The other day I got a lovely email from Malke Rosenfeld thanking me for creating factorization diagrams and linking me to her blog post about “factor dominoes”: she printed out some factorization diagrams, glued them to cardstock, and used the resulting cards to play some games with her seven-year-old.
I think this is absolutely brilliant, and it’s actually not the first time I’ve heard about someone printing out factorization diagrams and making cards out of them. So I thought—wouldn’t it be awesome to be able to buy a set of beautiful, professional-quality factorization diagram cards? (The answer: yes, yes it would!)

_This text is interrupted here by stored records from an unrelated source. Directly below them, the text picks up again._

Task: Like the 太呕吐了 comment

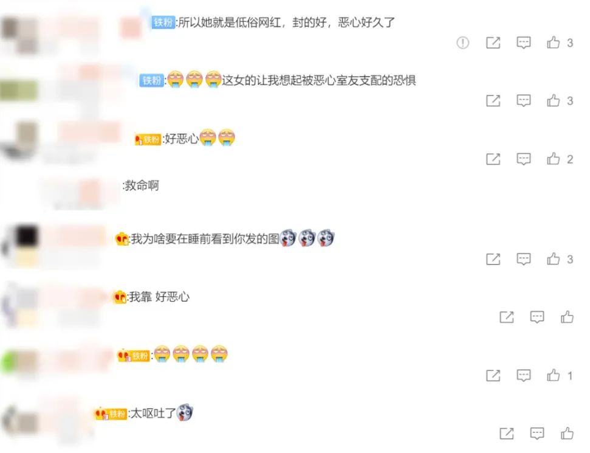Action: (567, 434)
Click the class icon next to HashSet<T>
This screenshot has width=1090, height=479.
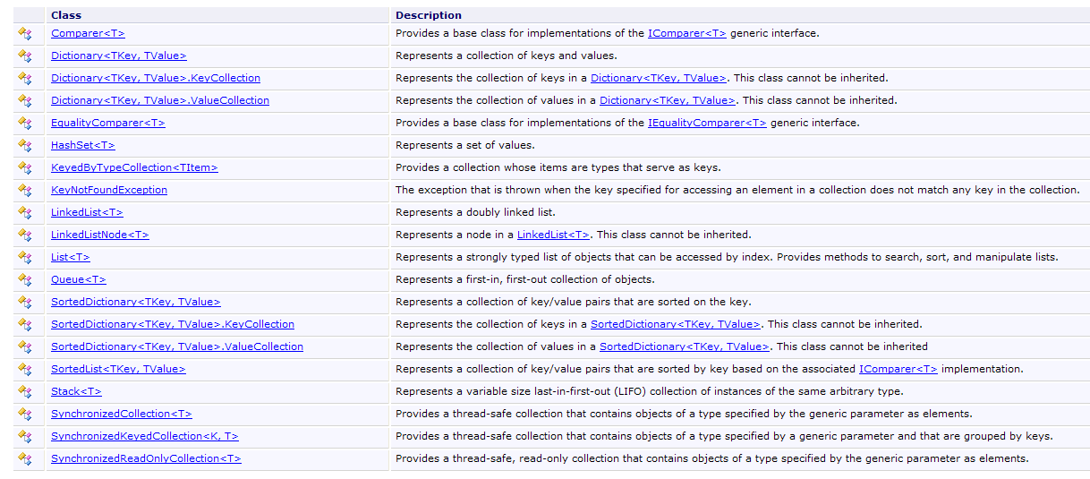[24, 145]
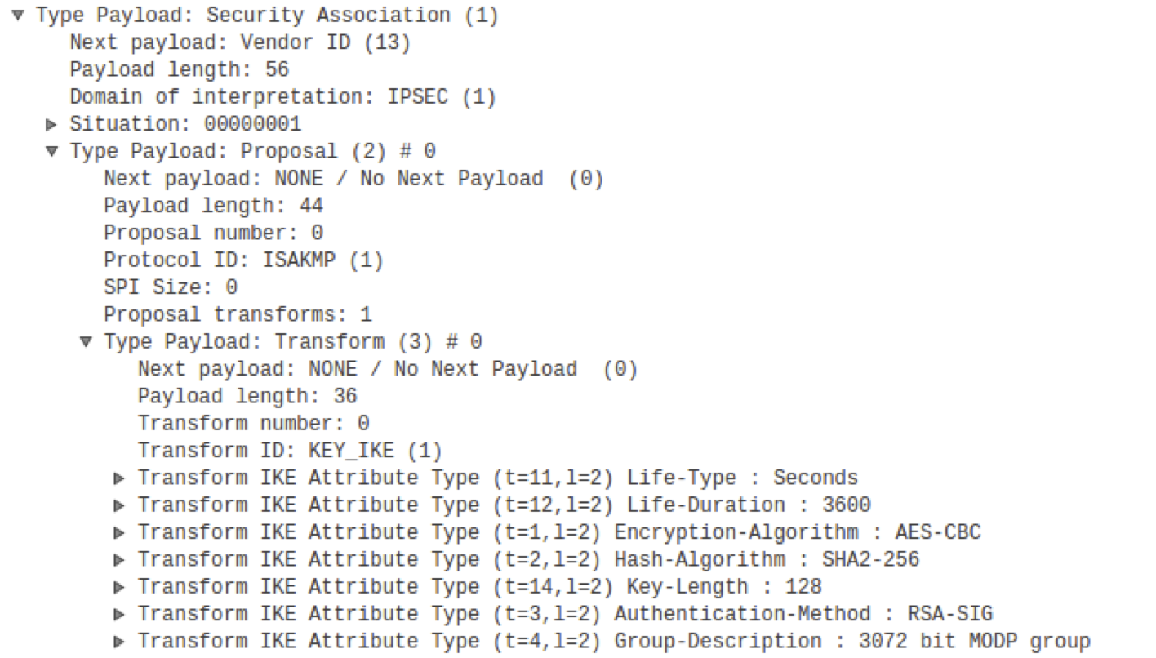Collapse the Transform (3) # 0 payload

[x=86, y=341]
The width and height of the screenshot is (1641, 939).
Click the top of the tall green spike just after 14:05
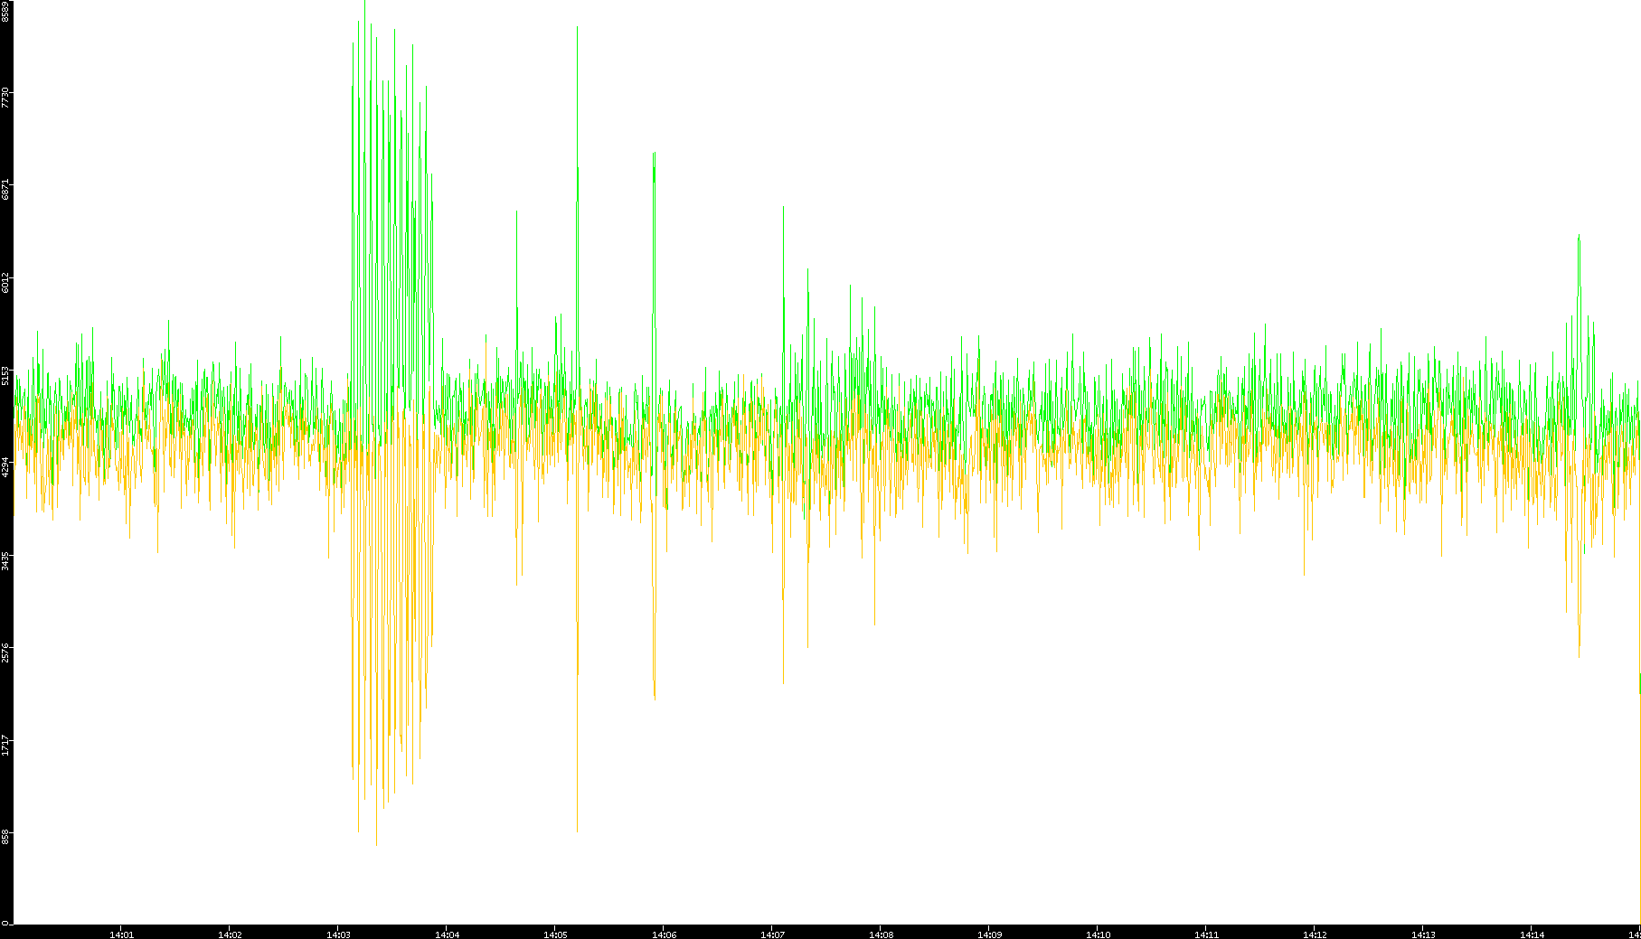[577, 28]

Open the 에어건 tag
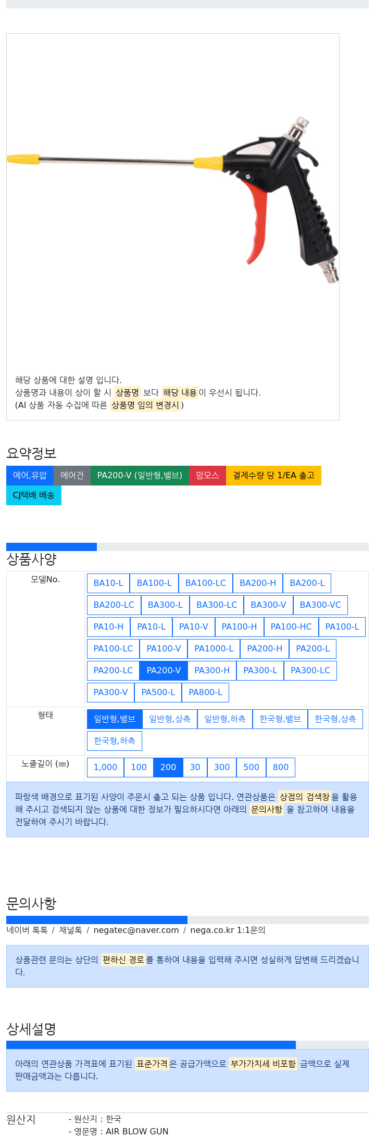(72, 475)
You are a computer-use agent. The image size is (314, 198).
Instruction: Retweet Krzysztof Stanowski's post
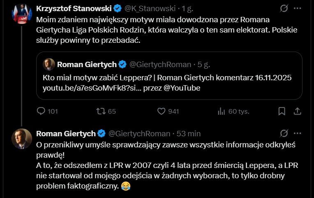pyautogui.click(x=101, y=111)
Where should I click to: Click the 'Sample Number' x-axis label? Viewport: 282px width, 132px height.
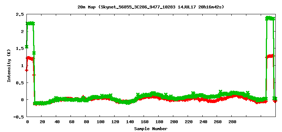[151, 129]
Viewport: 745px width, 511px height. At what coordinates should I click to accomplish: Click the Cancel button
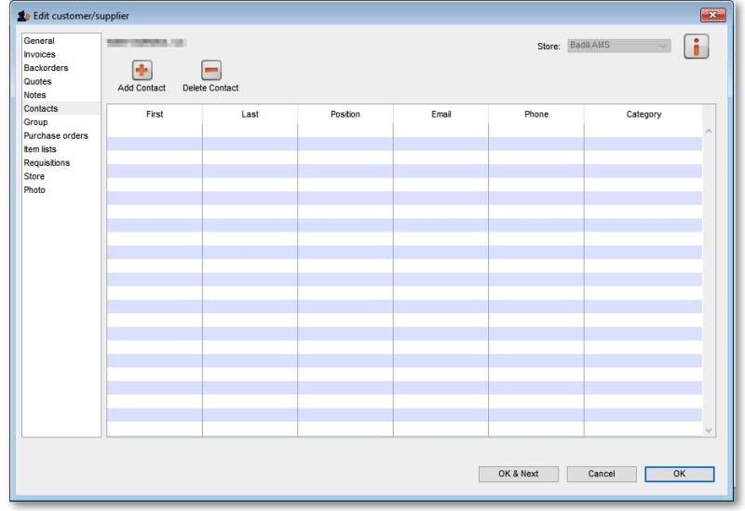coord(602,474)
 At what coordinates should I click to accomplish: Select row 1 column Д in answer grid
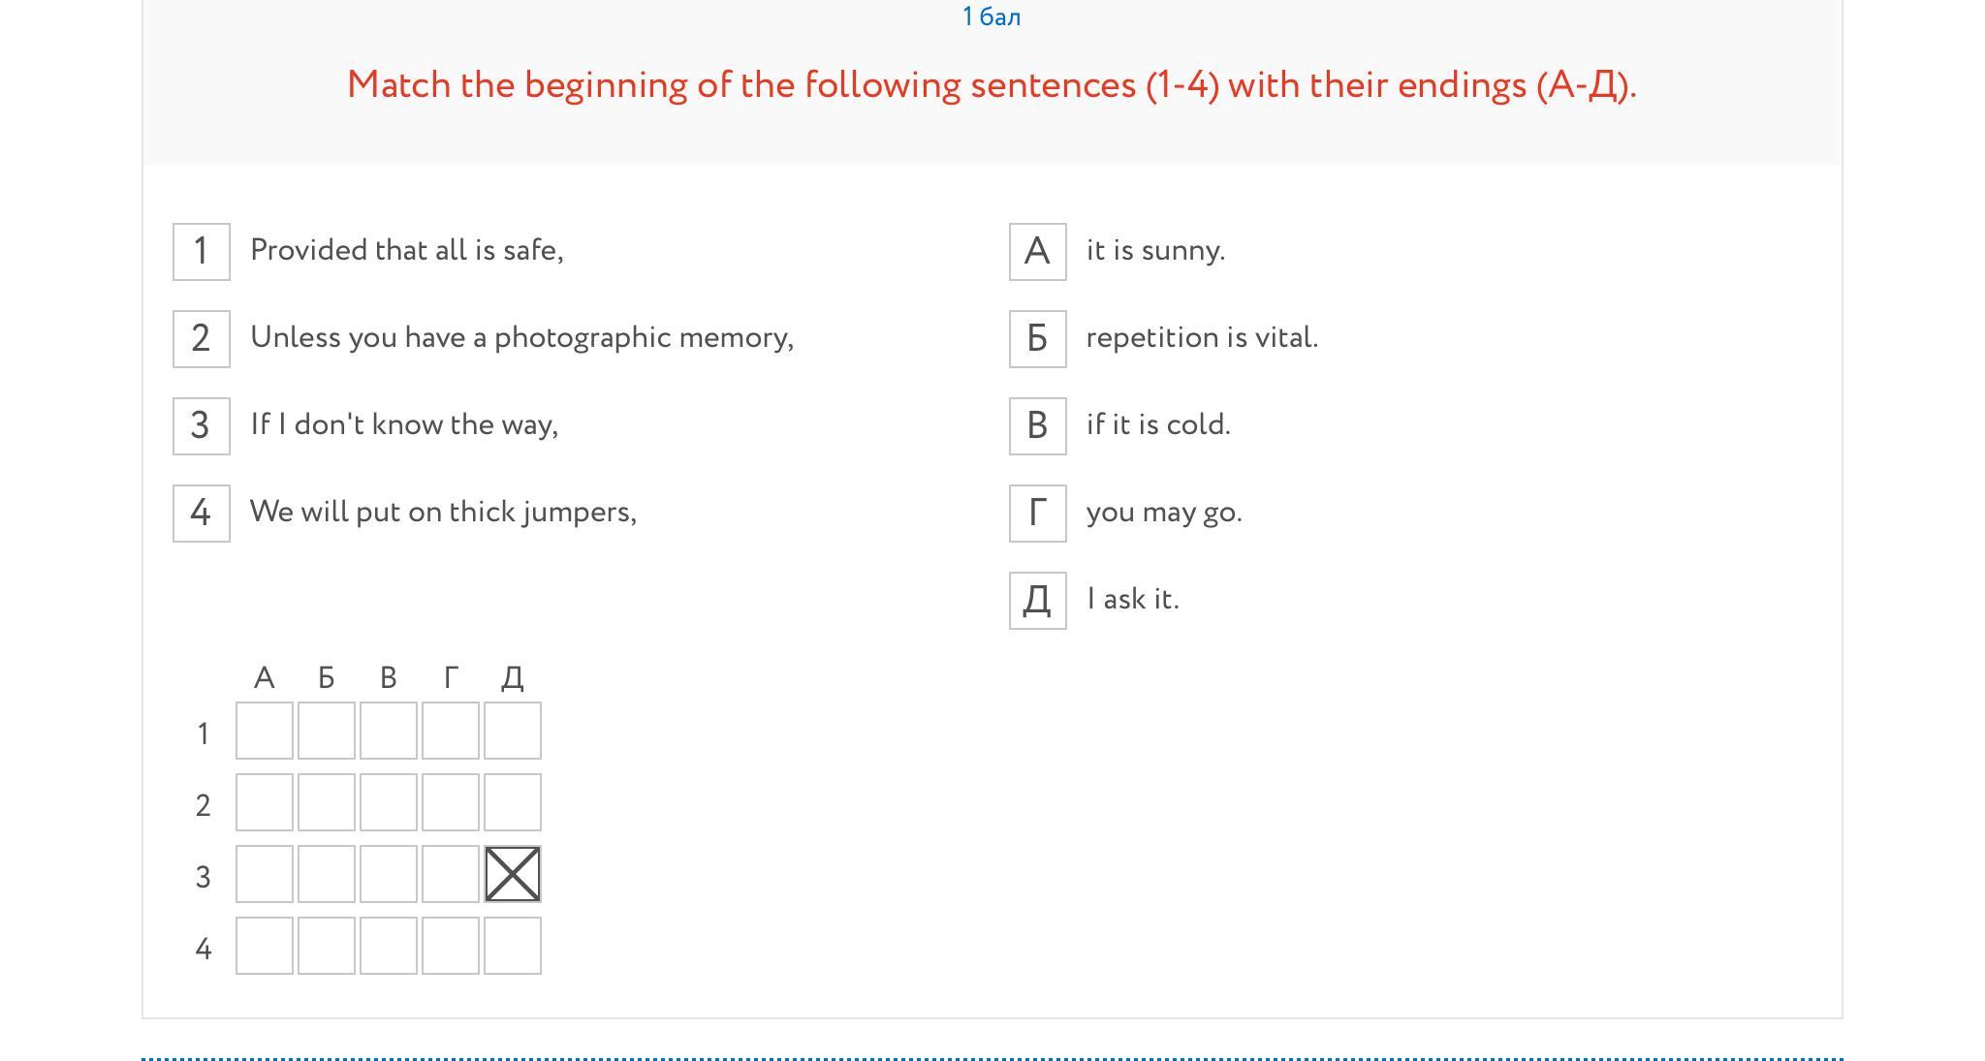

There’s only one problem: I don’t know the first thing about creating physical objects! Are you a publisher/printer, or are you able to put me in contact with one, who would be interested in working with me to produce a high-quality set of factorization diagram cards? I could easily create a Kickstarter for it if that would help.
(And yes, I still plan to make some posters and T-shirts and such as well, but the cards are what has really caught my fancy—not to mention that I’m deep in the midst of writing a dissertation proposal and don’t have a lot of extra time at the moment.)
I have a few friends who design board and card games. I believe this kind of thing is typically done on-demand these days. So you can upload your designs to a website and they will print them whenever someone purchases them.
I can ask my friends which specific service they use, but I imagine there are a few of these kinds of companies out there.
We used SuperiorPOD (http://www.superiorpod.com/) to print the SevenDeck (http://7deck.com/) and they did small runs cheaply. There are other similar companies out there – the thing to search for is Print on Demand game publishers.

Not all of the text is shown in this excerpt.